An Easy Choice: Bare Root vs. Strawberry Plant Plug

So you want to grow strawberries in your garden. That's great news but we know that deciding the best way to start can be overwhelming. Fear not, HOSS Study Hall is here to help. The two methods we explored were starting with a strawberry plant plug and bare root plant. Lucky for you, we've done our research and have determined that strawberry plugs reign supreme when compared side by side.

What Is A Strawberry Plug?

Plant Plug - Also commonly referred to as a set, is a live plant that arrives with soil already on its roots. Plugs can stay in their trays until ready to transplant into the ground.

Bare Root - plants that are in a dormant state and have no soil on their roots on arrival. A good bit of special care needs to be taken with bare root plants when they arrive to protect the root system from damage.

When you use the drip tape system, plant your strawberry plugs at each emitter and bury your tape. Once you’ve got everything in the ground, that’s when you come in with your mulch choice and cover your irrigation under the plant. If you need more information on the best way to plant your strawberries, check out our previous post in the Study Hall blog for tips and tricks.

Shop Our Hand Selected Strawberry Plants

Strawberry Plugs Are Clearly Superior

One of the most compelling reasons for going with strawberry plant plug is financial. Whether you are a beginner gardener or a seasoned vet, when you invest in plants, the thought of them not producing can be a real heartbreaker on your wallet. On average, you will lose between 15% - 20% of bare root plants whereas plugs will usually only have a 1% - 2% loss overall. Because plugs arrive with soil already on the roots, they will usually establish a lot quicker, resist soil shock, and have an easier transition into dormancy when you're planting in the fall.

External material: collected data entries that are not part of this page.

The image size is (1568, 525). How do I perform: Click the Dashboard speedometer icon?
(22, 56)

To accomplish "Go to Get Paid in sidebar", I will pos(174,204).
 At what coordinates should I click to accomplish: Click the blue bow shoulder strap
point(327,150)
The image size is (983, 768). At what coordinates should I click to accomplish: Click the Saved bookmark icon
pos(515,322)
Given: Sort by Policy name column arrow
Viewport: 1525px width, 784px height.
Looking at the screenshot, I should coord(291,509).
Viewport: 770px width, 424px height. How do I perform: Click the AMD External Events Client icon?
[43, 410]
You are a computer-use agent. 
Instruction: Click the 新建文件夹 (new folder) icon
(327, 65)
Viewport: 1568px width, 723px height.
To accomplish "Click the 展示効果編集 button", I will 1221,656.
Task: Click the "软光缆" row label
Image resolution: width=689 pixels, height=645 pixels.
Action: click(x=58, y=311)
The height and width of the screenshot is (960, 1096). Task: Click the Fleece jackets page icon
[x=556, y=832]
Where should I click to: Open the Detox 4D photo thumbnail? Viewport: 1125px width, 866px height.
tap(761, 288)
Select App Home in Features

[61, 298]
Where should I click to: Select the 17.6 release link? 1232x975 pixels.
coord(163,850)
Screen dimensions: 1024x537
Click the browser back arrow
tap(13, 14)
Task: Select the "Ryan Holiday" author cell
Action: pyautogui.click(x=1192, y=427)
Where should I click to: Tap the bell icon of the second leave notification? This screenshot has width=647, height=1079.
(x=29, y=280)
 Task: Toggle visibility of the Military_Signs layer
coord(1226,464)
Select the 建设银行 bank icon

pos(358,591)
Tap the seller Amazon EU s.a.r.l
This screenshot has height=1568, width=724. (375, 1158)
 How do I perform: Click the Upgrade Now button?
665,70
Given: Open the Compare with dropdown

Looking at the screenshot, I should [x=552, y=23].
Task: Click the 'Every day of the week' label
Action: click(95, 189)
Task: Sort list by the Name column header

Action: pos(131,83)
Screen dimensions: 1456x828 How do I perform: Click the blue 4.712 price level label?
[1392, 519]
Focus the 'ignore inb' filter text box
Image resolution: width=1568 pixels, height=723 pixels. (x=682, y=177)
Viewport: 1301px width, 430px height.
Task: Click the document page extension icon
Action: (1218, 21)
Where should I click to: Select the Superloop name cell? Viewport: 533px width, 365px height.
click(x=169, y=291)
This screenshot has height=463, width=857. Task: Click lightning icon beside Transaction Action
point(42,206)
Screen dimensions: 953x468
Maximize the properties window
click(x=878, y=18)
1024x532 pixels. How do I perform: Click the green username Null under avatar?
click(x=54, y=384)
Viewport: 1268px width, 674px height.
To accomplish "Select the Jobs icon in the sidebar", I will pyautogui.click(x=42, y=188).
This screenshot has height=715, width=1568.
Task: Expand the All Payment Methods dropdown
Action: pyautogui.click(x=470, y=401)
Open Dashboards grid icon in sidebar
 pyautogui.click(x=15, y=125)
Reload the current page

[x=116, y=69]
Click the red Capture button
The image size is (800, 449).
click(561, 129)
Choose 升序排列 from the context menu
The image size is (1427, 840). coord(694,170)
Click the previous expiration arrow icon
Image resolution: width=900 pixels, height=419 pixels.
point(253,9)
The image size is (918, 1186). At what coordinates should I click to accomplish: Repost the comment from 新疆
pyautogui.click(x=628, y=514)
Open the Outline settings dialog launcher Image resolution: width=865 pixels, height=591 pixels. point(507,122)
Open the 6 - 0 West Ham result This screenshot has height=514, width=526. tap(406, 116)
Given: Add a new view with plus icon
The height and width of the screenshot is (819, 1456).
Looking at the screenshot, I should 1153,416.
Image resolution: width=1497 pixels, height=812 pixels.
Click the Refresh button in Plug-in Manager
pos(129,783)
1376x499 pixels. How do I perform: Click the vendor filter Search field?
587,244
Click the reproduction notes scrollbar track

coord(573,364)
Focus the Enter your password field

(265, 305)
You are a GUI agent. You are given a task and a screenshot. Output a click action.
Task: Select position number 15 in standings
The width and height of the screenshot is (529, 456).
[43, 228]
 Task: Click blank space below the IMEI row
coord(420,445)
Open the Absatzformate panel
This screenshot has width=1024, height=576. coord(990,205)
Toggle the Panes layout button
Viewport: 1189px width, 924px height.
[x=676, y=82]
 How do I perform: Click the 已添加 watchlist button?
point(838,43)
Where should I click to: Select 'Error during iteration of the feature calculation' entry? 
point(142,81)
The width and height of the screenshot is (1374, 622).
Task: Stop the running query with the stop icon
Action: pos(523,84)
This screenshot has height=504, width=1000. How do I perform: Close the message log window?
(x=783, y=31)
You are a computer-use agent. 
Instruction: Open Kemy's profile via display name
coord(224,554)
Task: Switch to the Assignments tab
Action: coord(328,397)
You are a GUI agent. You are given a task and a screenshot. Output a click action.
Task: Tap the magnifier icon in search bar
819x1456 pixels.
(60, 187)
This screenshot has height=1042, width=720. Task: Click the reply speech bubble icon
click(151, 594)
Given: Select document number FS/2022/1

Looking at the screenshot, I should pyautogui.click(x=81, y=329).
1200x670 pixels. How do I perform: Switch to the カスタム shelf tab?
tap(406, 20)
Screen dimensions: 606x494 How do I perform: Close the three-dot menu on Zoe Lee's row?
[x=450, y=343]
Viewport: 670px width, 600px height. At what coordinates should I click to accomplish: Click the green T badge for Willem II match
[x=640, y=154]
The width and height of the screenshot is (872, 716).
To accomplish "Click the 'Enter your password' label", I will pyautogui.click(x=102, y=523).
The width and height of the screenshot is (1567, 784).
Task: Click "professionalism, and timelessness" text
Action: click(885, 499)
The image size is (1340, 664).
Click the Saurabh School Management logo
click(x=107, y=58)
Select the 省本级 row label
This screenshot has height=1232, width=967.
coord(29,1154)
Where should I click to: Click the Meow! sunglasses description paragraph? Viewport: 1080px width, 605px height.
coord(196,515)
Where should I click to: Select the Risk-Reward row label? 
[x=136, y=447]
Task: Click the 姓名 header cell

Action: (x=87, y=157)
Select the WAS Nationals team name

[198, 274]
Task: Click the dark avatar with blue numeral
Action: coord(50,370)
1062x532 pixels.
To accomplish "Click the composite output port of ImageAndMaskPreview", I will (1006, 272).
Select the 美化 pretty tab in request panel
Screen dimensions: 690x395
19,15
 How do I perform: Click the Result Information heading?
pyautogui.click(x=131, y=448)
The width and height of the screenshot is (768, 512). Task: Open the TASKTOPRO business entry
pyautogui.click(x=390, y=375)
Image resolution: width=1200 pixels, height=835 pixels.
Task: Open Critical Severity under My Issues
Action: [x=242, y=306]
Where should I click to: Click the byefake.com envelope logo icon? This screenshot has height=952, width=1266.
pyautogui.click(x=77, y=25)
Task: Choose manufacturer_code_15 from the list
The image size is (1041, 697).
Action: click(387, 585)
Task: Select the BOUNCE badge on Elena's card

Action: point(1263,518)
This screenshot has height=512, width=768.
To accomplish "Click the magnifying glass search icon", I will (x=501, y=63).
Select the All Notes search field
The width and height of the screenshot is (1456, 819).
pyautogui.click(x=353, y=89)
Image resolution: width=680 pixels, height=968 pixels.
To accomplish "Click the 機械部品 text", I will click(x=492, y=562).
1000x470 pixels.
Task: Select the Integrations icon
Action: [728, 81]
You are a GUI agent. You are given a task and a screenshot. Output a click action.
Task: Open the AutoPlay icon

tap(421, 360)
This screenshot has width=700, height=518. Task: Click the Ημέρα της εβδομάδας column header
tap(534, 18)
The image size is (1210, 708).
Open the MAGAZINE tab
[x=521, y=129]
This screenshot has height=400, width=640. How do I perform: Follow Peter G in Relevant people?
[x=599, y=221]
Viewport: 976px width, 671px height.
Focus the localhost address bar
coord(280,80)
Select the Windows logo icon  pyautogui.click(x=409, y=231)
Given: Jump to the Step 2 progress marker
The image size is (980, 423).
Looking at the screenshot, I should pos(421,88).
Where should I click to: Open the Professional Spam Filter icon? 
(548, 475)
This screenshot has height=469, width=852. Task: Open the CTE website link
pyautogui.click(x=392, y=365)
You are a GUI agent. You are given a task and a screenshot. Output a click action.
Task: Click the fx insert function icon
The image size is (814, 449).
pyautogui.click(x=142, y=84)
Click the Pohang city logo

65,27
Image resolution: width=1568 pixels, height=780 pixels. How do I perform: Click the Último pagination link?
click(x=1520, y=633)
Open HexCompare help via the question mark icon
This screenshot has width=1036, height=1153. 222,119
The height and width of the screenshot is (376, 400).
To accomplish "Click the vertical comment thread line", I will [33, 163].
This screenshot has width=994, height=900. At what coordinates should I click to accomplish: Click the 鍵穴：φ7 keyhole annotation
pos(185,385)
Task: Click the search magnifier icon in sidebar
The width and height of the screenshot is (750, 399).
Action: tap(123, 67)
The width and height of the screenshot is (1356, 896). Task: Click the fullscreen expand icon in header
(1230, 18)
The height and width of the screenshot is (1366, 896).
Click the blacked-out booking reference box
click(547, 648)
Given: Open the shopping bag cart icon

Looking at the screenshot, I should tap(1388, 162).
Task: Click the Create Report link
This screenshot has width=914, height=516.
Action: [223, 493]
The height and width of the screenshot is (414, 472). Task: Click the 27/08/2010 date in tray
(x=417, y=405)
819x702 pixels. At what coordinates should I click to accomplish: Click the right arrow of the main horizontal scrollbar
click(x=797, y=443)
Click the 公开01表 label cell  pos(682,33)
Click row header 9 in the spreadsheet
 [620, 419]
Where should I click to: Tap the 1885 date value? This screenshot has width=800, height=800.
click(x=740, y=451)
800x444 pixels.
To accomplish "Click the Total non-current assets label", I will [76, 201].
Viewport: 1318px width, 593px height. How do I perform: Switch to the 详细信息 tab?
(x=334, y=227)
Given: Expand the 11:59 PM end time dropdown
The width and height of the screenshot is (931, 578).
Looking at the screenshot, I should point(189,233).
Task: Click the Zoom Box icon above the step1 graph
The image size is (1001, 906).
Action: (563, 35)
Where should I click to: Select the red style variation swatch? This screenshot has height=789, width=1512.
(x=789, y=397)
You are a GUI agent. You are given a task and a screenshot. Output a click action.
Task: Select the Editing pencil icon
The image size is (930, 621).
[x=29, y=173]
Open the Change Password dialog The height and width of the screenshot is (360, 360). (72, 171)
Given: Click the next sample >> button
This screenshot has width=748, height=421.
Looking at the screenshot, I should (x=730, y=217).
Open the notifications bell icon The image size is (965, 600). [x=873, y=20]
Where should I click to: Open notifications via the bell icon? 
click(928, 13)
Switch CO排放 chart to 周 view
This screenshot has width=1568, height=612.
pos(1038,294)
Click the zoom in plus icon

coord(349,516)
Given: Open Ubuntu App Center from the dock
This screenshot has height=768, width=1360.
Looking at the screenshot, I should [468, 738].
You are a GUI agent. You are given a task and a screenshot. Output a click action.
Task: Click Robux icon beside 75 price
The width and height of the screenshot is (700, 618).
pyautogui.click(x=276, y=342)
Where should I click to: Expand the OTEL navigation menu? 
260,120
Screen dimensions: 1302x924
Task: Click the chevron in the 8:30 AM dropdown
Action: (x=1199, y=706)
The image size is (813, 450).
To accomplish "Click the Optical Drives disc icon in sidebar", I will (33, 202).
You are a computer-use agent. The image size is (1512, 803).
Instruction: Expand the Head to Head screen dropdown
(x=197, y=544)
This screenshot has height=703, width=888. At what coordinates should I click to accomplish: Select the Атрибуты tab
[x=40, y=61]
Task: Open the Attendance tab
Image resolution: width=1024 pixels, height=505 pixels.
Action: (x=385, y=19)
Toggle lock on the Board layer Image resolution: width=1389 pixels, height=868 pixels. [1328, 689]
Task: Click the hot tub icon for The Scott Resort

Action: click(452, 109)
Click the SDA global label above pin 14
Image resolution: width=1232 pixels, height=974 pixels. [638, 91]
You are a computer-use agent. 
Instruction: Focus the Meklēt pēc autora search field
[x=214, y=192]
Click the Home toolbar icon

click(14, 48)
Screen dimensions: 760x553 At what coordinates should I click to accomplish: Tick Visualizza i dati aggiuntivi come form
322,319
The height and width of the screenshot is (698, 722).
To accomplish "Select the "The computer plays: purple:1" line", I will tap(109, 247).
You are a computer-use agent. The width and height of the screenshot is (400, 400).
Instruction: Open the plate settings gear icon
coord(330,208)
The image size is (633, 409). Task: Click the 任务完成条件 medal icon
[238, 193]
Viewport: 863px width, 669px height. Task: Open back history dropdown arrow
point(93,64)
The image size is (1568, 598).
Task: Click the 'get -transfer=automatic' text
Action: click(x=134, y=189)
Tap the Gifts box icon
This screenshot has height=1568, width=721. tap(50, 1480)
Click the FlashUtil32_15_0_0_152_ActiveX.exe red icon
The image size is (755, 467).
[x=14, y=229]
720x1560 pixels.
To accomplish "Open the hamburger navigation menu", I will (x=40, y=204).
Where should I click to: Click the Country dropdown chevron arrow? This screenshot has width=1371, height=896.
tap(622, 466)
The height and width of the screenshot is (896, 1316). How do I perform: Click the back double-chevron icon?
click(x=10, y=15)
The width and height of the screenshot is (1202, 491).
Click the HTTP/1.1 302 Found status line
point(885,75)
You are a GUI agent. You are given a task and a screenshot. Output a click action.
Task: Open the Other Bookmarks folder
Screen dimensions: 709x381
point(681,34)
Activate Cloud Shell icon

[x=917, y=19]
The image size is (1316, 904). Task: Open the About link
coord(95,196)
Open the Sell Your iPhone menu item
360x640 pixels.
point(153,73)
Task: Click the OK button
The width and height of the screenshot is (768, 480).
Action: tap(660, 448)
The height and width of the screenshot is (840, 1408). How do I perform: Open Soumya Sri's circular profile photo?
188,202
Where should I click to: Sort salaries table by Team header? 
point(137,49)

Pro Tip: Plant Your Strawberries In The Fall. Here's Why:

Now that we're on our way to convincing you of the general superiority of strawberry plugs, another reason we like them so much is that you can get a healthy crop the very next growing season. With bare root plants of the June bearing variety, you won't have a crop the first year. Once you put your plugs in the ground, fertilize and mulch them, they'll go dormant over the winter. As warmer weather rolls around and the plants come out of dormancy, you'll have a nice large crop of juicy, red, sweet strawberries over the course of a few weeks in Spring and early Summer.